For more than 150 years this area is especially attractive to collectors, not only for its great rarities, but also for its very interesting postal history, that was – of course – strongly influenced by the eventful political history of those days.
Great collectors (short version)
Great collectors eagerly tried to form important collections of the area and a few of them achieved to gain highest awards at international stamp exhibitions. Edouardo Cohen, collector, researcher and author, won the Grand Prix d’Honneur in 1953 with his collection, and in 1960 he won the Grand Prix International at Barcelona.
Mario Tomasini also achieved this level with his “Classic Romania” (exhibition in Sofia, 1969). Some ten years later collector Fritz Heimbüchler won the Grand Prix d’Honneur with his first collection “Romania 1822-72” and he could save the Grand Prix International with a modified collection. Again twelve years later collector Dr. Joseph Hackmey stood on top of the ranking at the award ceremony in Romania (Efiro 2008, Grand Prix National).
Not all of the great collectors took part at stamp-competitions. Famous collectors as Heinrich Birnbach, Alfred Caspary, Maurice Burrus, Rene Berlingin or Marcel Kottelat could achieve to form fabulous collections, but they did not exhibit these on international competitions, as far as I know. Today we can, partly, admire their collections by studying the auction catalogues (Birnbach, Caspary, Burrus).
The collection of Marcel Kottelat was bought intact by a former member of our ARGE Rumänien, as far as I know.
In chapter 3 we list collectors with important collections of Romania
Important pieces (short version)
In the first half of the 20th century the philatelic world was trilled about three unique rarities from Romania. They ranked amongst the most valuable items of philately worldwide. Already in 1901 the Reichspostmuseum in Berlin bought this phantastic registered cover from 1857, that was franked with three of the four values of the first stamp issue. This is also the only complete letter bearing a stamp with the value of 81 Parale.
In my opinion this letter is at the third place in a ranking of the most valuable items, just after the Mauritius “Bordeaux”-Cover (letter bearing both values of the first “POST OFFICE” issue) and after the Hawaii-2 Cent-Letter “Dawson” 1851 (letter bearing mixed franking with two stamps from the United States).
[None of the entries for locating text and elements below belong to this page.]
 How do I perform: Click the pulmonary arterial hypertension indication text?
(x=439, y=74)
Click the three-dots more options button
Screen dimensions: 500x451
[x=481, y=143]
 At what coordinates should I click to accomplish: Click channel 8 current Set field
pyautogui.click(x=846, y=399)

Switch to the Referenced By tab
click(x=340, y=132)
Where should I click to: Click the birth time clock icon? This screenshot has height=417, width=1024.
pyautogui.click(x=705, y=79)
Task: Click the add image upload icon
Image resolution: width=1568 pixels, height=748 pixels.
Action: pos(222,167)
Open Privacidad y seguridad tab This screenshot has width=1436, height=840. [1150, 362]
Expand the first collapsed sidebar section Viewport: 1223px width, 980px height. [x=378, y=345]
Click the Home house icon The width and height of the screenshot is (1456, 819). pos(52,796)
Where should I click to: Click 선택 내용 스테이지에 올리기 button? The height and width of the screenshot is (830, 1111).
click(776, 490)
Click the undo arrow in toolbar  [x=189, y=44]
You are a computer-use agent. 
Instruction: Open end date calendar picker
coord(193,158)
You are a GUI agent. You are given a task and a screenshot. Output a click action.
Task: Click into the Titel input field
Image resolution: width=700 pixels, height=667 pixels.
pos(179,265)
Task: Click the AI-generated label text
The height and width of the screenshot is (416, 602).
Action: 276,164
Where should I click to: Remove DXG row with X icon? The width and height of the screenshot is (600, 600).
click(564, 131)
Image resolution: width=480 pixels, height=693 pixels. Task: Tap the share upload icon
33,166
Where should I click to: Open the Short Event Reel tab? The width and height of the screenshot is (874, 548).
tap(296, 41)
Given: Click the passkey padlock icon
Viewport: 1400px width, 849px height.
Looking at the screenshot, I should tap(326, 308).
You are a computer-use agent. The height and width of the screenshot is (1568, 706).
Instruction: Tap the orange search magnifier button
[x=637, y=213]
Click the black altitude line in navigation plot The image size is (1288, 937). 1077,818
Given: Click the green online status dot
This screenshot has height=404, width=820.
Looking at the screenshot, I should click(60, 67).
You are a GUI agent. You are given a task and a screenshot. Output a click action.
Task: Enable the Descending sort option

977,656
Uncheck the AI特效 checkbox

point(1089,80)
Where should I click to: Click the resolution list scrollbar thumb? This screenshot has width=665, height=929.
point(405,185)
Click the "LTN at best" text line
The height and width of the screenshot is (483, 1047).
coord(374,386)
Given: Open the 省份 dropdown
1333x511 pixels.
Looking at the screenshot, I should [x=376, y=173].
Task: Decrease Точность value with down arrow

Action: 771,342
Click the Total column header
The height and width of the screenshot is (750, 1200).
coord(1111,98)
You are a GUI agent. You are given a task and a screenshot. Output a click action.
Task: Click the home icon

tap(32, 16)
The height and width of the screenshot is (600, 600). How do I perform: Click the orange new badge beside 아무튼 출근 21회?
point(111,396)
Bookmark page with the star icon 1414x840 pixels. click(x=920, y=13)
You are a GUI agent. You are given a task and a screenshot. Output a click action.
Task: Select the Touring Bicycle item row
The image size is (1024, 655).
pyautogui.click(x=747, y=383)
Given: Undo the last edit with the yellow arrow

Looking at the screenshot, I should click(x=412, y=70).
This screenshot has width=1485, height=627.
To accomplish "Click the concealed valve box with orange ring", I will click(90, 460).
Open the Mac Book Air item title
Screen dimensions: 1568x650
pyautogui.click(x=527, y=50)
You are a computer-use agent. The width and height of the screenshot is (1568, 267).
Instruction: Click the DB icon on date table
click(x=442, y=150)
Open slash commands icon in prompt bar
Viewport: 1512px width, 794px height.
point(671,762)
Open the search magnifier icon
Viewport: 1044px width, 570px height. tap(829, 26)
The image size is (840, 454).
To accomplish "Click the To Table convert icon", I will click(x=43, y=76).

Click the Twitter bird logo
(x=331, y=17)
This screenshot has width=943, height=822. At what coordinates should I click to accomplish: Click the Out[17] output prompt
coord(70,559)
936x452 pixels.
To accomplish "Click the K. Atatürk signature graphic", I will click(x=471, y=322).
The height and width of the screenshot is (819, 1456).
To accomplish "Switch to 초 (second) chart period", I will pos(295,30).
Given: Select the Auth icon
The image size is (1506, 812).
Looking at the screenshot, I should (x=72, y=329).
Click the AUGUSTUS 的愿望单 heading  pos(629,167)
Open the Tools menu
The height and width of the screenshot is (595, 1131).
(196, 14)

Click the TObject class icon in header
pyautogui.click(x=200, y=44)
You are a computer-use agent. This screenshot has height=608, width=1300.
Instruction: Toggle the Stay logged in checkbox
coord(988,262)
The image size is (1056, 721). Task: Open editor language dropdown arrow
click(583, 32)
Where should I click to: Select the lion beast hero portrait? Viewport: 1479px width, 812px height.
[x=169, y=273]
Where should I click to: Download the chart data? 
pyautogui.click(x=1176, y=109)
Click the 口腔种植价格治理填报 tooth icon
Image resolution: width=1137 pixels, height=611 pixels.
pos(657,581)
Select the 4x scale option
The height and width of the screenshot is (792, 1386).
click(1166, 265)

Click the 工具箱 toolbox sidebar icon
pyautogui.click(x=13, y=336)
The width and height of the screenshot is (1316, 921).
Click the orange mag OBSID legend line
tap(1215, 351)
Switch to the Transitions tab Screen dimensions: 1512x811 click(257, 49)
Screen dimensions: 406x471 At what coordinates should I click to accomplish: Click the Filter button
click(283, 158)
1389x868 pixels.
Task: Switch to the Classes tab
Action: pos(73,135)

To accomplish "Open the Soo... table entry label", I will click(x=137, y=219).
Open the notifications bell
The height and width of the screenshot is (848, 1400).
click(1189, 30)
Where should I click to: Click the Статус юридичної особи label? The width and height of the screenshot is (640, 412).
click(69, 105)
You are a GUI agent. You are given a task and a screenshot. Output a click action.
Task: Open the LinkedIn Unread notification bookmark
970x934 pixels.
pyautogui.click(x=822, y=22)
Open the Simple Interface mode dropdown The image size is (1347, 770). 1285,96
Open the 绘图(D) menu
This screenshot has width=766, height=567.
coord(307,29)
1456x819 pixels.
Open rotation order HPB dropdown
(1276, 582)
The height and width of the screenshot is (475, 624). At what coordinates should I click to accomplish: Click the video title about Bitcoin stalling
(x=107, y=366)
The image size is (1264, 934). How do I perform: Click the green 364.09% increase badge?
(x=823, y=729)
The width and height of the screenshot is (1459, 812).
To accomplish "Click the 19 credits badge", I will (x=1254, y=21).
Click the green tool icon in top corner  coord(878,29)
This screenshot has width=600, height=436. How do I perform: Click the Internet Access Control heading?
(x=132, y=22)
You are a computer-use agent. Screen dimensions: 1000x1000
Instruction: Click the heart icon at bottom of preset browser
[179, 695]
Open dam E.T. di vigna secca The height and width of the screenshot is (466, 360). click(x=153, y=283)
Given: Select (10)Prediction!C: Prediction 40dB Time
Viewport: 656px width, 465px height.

The letter fortunately survived the disturbances of the Second World War and today is exhibited in the Museum of Communication in Berlin.
Another unique rarity with extremely rare postage stamps is the “Large Journal”
A journal of the year 1958 was sent with not less than eight stamps of the extremely rare 5 Parale WITHOUT frame broken. This piece realised a very high price in the first half of the 20th century and then came to the prestige-collection of Maurice Burrus and Tomasini. In the year 2006 this journal was sold at David Feldman in Geneva, with LIFE-connection to Monte Carlo, where the buyer of this glorious piece was succesful: Joseph Hackmey. The hammer price was Euro 700’000 plus 18.5 % premium. This journal was the first eye-catcher in the Grand Prix-exhibitions 1969 and 2008. This today is certainly the most valuable piece of Romanian philately in private hands.
The next piece of sensation is the unique pair tête-beche of the first value 27 Parale, Michel no. 1 K. It was part of the Ferrary collection and realised a very high result at its sale in 1921 (French Francs 46’000 plus premium), the equivalent then was more than GB£ 1’000, when a British Pound was worth more than 20 Swiss Francs.
This pair was on ranking 30 of the list of the most expensive pieces at all the sales of Ferrary. The great collector Arthur Hind bought that pair, later it went into the collection of the king of Romania. Regretfully we lose the trace of this rarity since 1950. The hope that this piece is still in the collection of the famous collector René Berlingin (who bought a lot of valuable stamps from King Carol), is justified, but very small. Presumably his daughter or his son-in-law (also an eager collector of stamps) would have found the pair already. Therefore we can only hope the pair will appear again, after some 72 years of uncertainty.